Re: Japanese characters in URL
Date: Sun, 6 May 2001 15:19:52 -0400 (EDT)
On Mon, 7 May 2001, Daniel Stenberg wrote:
> On Sat, 5 May 2001, Max WebMaster wrote:
> > I want to download some pages with curl off a Japanese site. Via browser
> > it is no problem (I have Japanese fonts installed) but curl naturally
> > wants to send in the link the double-byte expression for each character.
> > The web site does not understand it and refuses the connection.
> RFC2396 (http://curl.haxx.se/rfc/rfc2396.txt) details how URLs are to be
> written. Curl itself performs no magic on the input string but expects it to
> be correct.
> Now, I'm not really up to speed with how localized strings are supposed to
> work in URLs (I figure they're UTF8'ed at some point to hide this fact to
> lower layers).
> You need to enter all special characters as '%[2-digit-code]' as the section
> 2.1 in RFC2396 describes:
> For original character sequences that contain non-ASCII characters,
> however, the situation is more difficult. Internet protocols that
> transmit octet sequences intended to represent character sequences
> are expected to provide some way of identifying the charset used, if
> there might be more than one [RFC2277]. However, there is currently
> no provision within the generic URI syntax to accomplish this
> identification. An individual URI scheme may require a single
> charset, define a default charset, or provide a way to indicate the
> charset used.
> It is expected that a systematic treatment of character encoding
> within URI will be developed as a future modification of this
> > What now? How do I encode Japanese character into an URL string?

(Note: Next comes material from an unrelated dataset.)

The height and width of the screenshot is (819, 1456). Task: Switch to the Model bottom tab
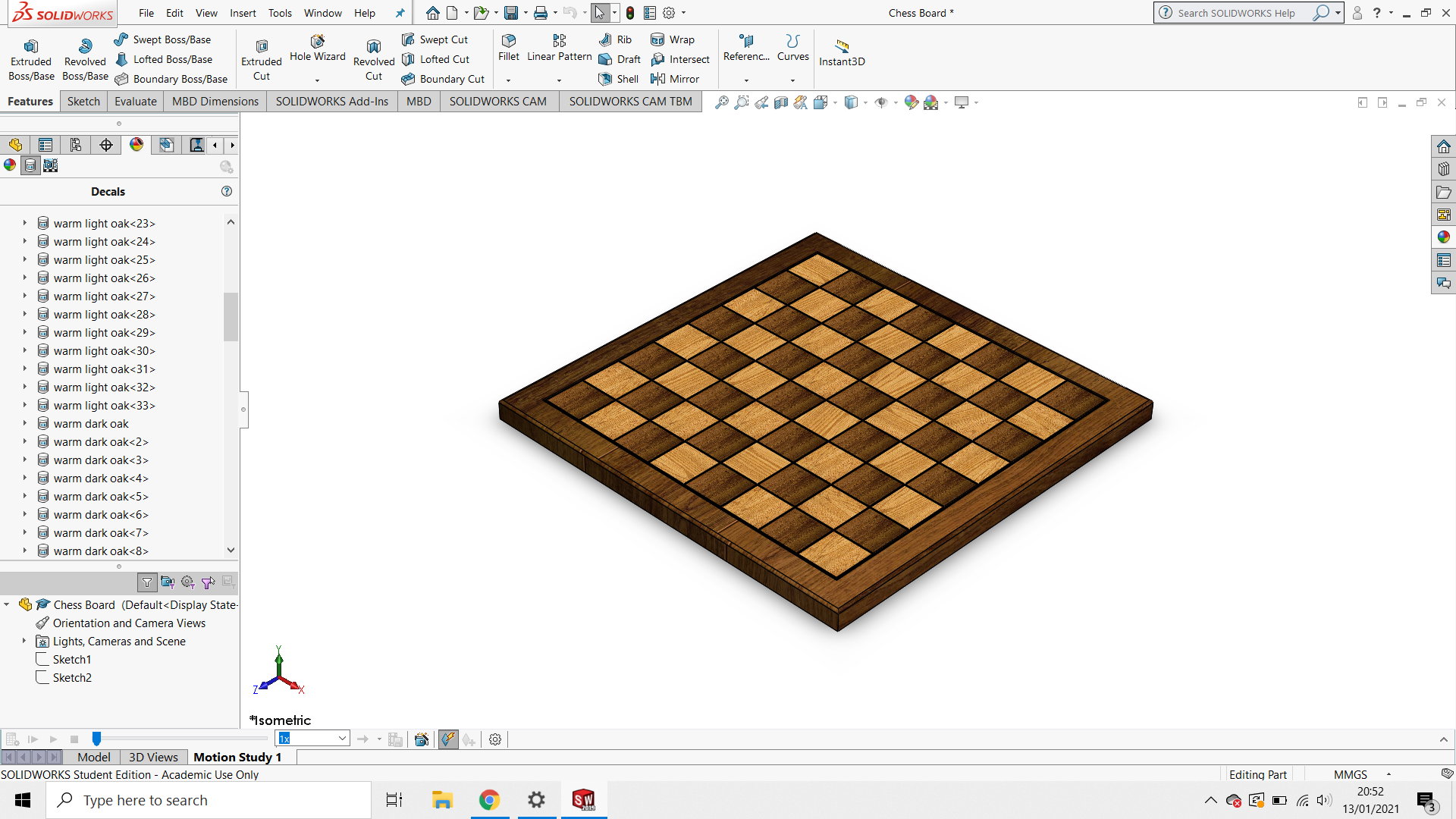pos(93,757)
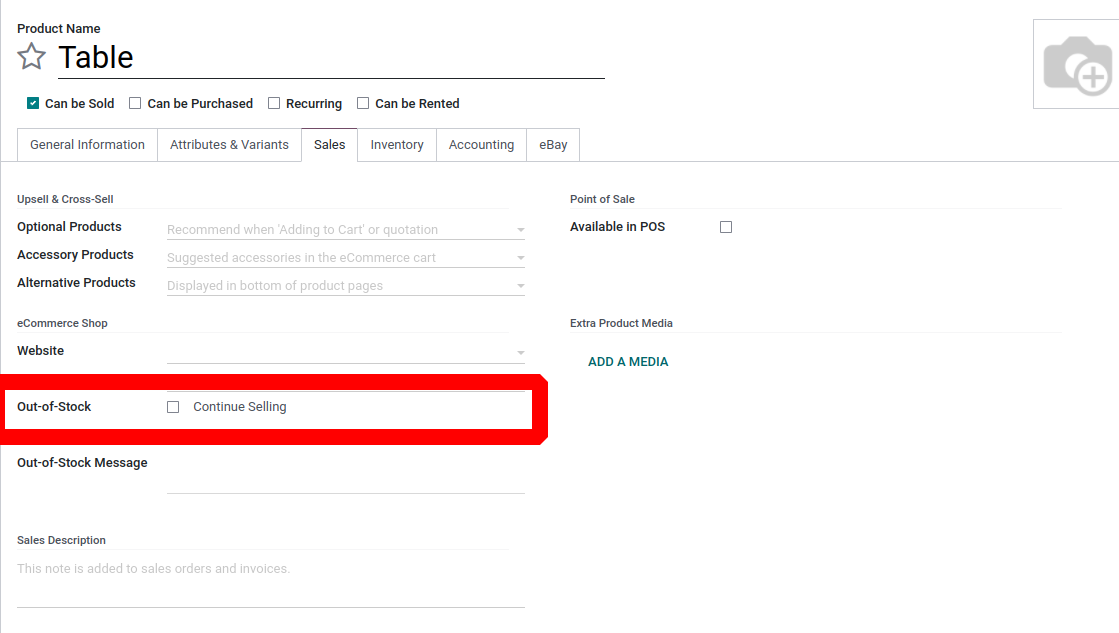Enable Available in POS
Image resolution: width=1119 pixels, height=633 pixels.
(726, 226)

> If no one else around can provide info on this subject, I'd recommend that
> you "spy" on the request sent by your browser and clone that string to use
> with curl!
Perhaps a function should be added to cURL to urlencode these strings
(either as an option or by default)... We have such a function in the PHP
source that could easily be ported to cURL (Its a pretty standard
routine, and I'll do it if you want). It wouldn't affect existing code
(ie, it won't improperly munge correctly encoded URL's), and might be of
convience to users...
Received on 2001-05-07